Among the words he particularly stuck for are “old man googling”, which means that you argue back and forth without coming up with something, instead of developing their phone to find out the answer.
In the book listed slang words, their meaning and what year the first time documented. Many terms have been used in various ways over the years. Turns For example, the hose “pear” must see that it was used in 1910 for “nose” and 20 years later for “head”. In the 1960s they started using it when you talked about a “parent” – but also instead of “teenager”.

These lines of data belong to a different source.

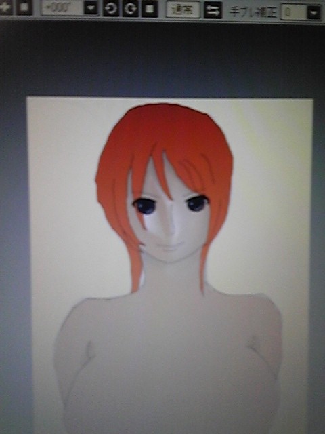Click the 手ブレ補正 label
The height and width of the screenshot is (434, 325).
click(x=253, y=12)
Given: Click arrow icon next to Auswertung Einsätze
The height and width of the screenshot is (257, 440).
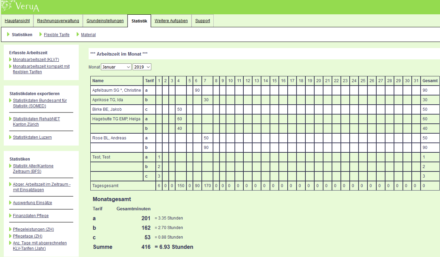Looking at the screenshot, I should pyautogui.click(x=11, y=203).
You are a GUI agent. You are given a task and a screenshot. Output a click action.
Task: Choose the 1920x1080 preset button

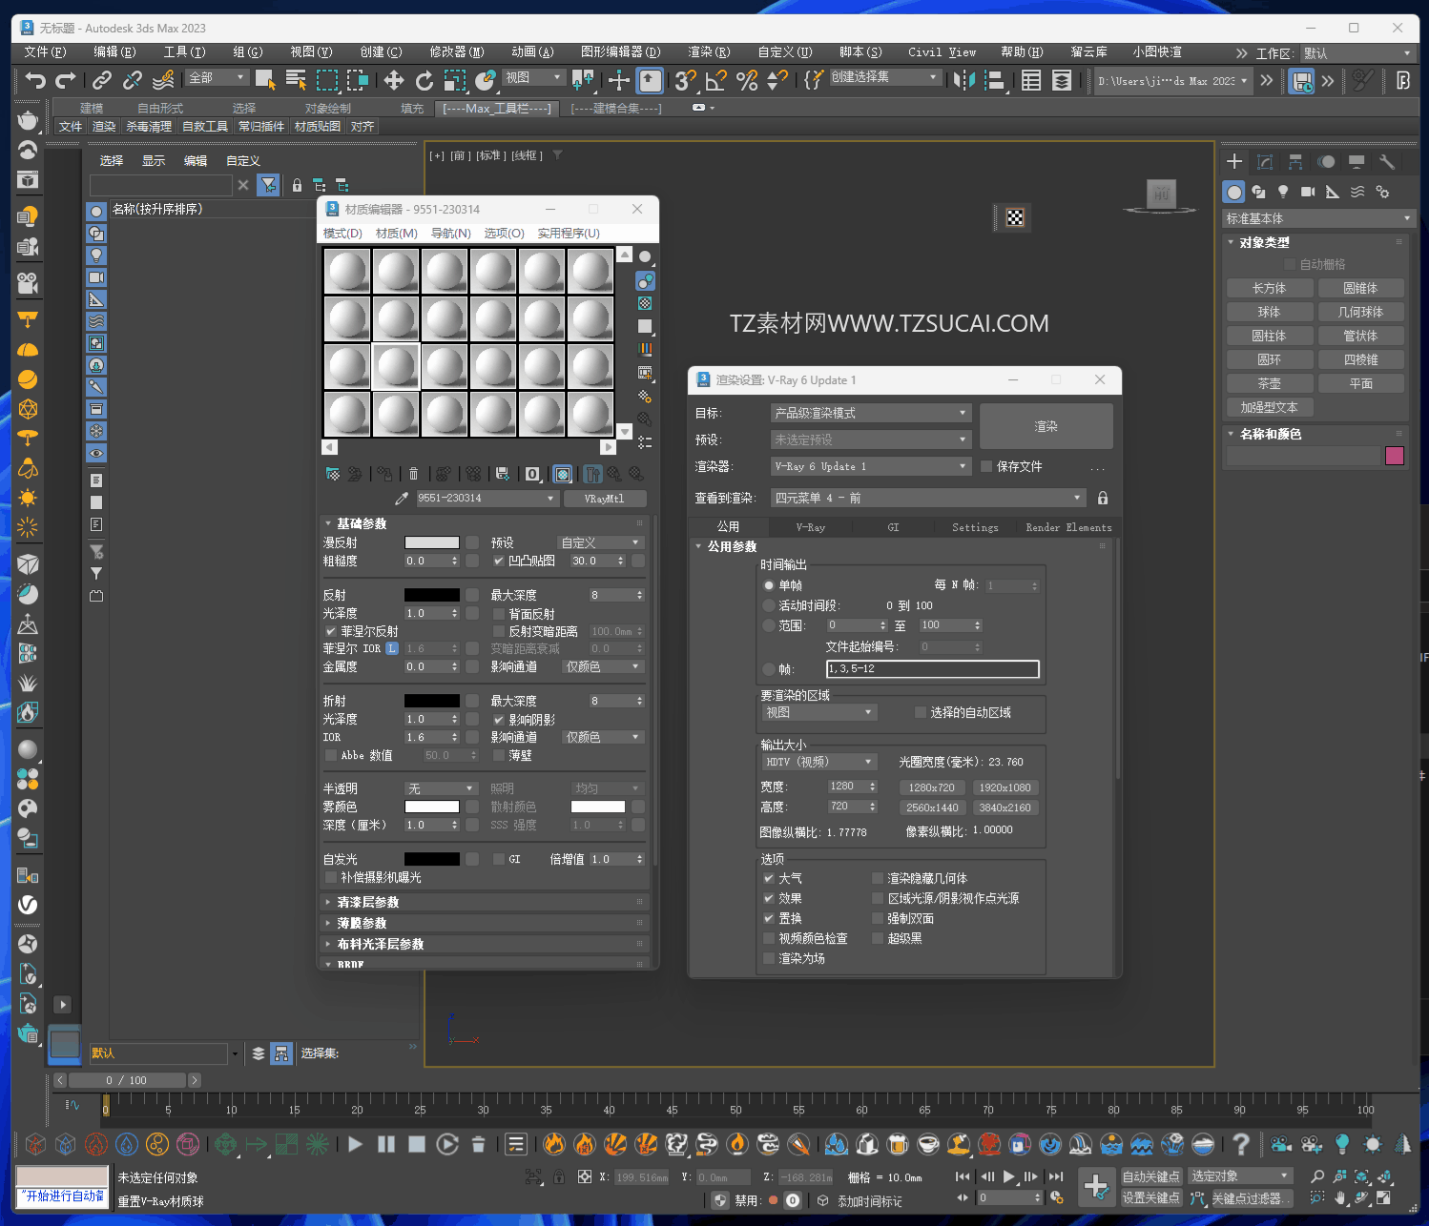[1004, 787]
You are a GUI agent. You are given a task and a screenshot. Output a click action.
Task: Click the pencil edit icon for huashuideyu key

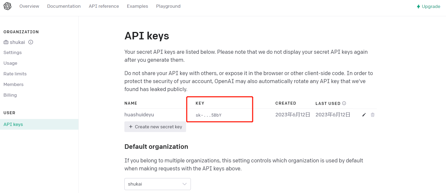click(364, 115)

In the 1980s, one could refer to the “face”, a “stupid person” or “pointy breasts” when using the same words. The last meaning of “pear” is “football”, which appeared in the 2000s.
Self uses Benjamin Thoren hose to spice language, but dare not throw himself with the expression whatsoever.
– I would never try me on to talk hose with youth or go into a hip gangs and believe that I can keep up. I should have written a warning triangle on the book: “do not use it!” He says with a laugh.
He likes mainly an expression that is based on puns and explains the fascination that he is half Gothenburger.
– I was not born there or anything, but it is probably in the genes that likes a bit dreary puns. I love such as when renaming the buildings and streets … that when the Globe was renamed Ericson Globe and people started calling it “the IT bubble,” he says.
Another favorite word has been around him since he wrote his first slang dictionary in the 1990s.
– Pansartax! It is a favorite and means crocodile. But I’ve never used it, he said.